On the importance of open-source literature

[by: Will Cunningham]
Matthew Jockers, Matthew Sag, and Jason Schultz’s article
“Don’t let copyright block data mining,” which appeared in Nature magazine in 2012, brings to light perhaps one of the biggest
roadblocks in the field of Digital Humanities: copyright law. To put the issue
simply, unless a novel was published before 1923, the copyright has expired, or
the copyright owner agrees (on an individual basis) to make the content available,
then some of the most important tools that DH has to offer are off the table.

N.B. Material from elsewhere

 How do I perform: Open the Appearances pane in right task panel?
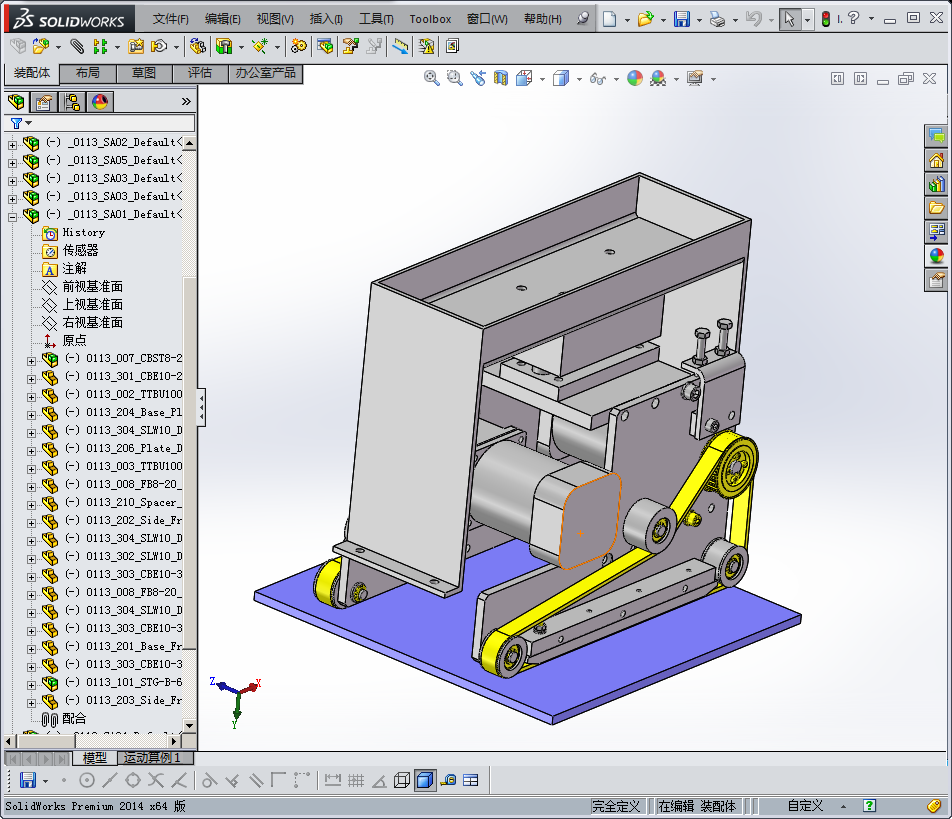pyautogui.click(x=937, y=255)
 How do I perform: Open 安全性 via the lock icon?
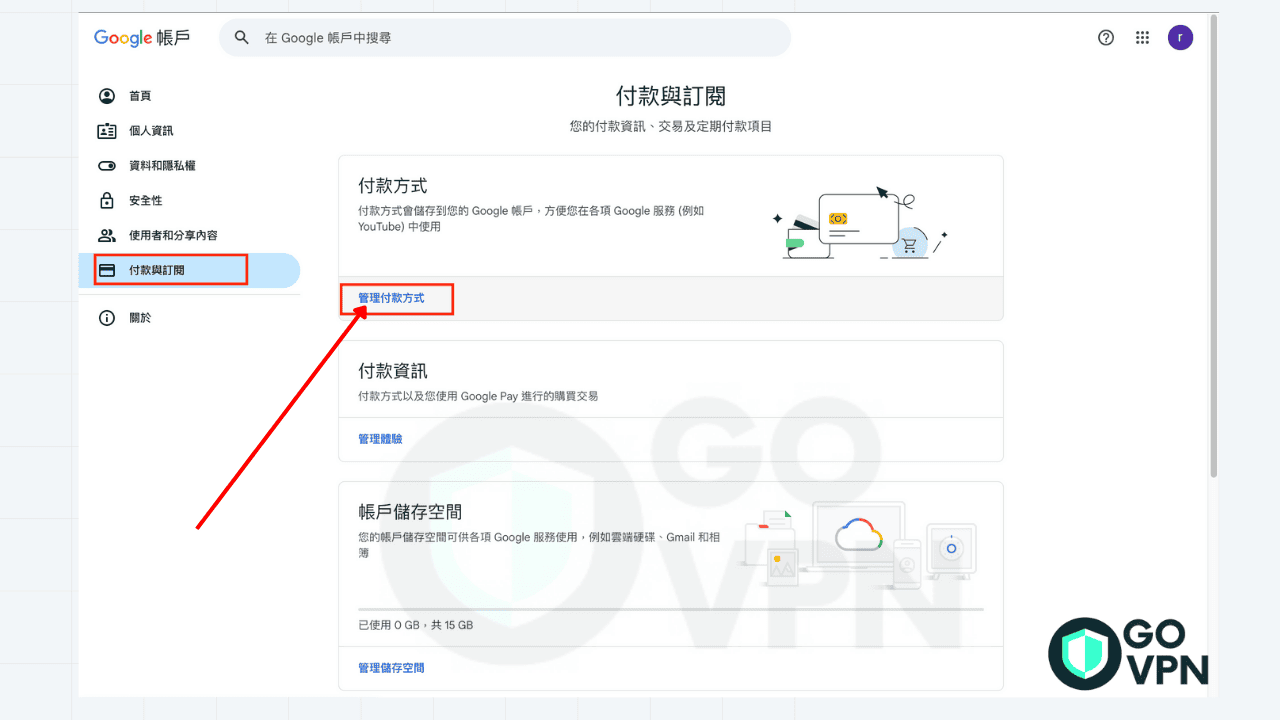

Jockers, Sag, and Schultz offer a brief summary of the class
action lawsuit levied by the Authors Guild against Google’s massive collection
of scanned novels as a case study in the complex issue surrounding copyright
and the DH. This lawsuit, while intended to protect both the integrity and
economic viability of literary production, has also closed the door on
“non-expressive” uses of literature in the field of DH: data and text mining,
geo-surveys, deep word counts, etc. As Jockers, et al point out, the goal of DH
is not about republishing work or even quoting from texts; rather, DHG scholars
“simply want to extract information from and about them to sift out trends and
This obstacle is especially prescient for African America
Literary studies (and of the African American novel in particular). While HBW
boasts a near exhaustive collection of every black novel published before the
1923 cut-off, an extensive DH project that omits the vast majority of novels
produced by black authors post-1923 is hardly extensive or even useful, one
might argue. In fact, this is a roadblock we are dealing with now: how do we
build a useable database for non-expressive purposes and exclude much of the
Harlem Renaissance? The Black Power Movement? The rise of Black Feminist
Literature? How does one build a database without
Toni Morrison?
These questions are primary to the development of both the
field of DH and African American Literature. And as Jockers, et al note, an Author’s rights do deserve protection…but digitizing books for non-expressive
uses is a separate issue. The slow, trudging, ponderous weight of copyright law
must at some point catch up to the fast accelerating pace of academic studies
in general, and the field of Digital Humanities in particular.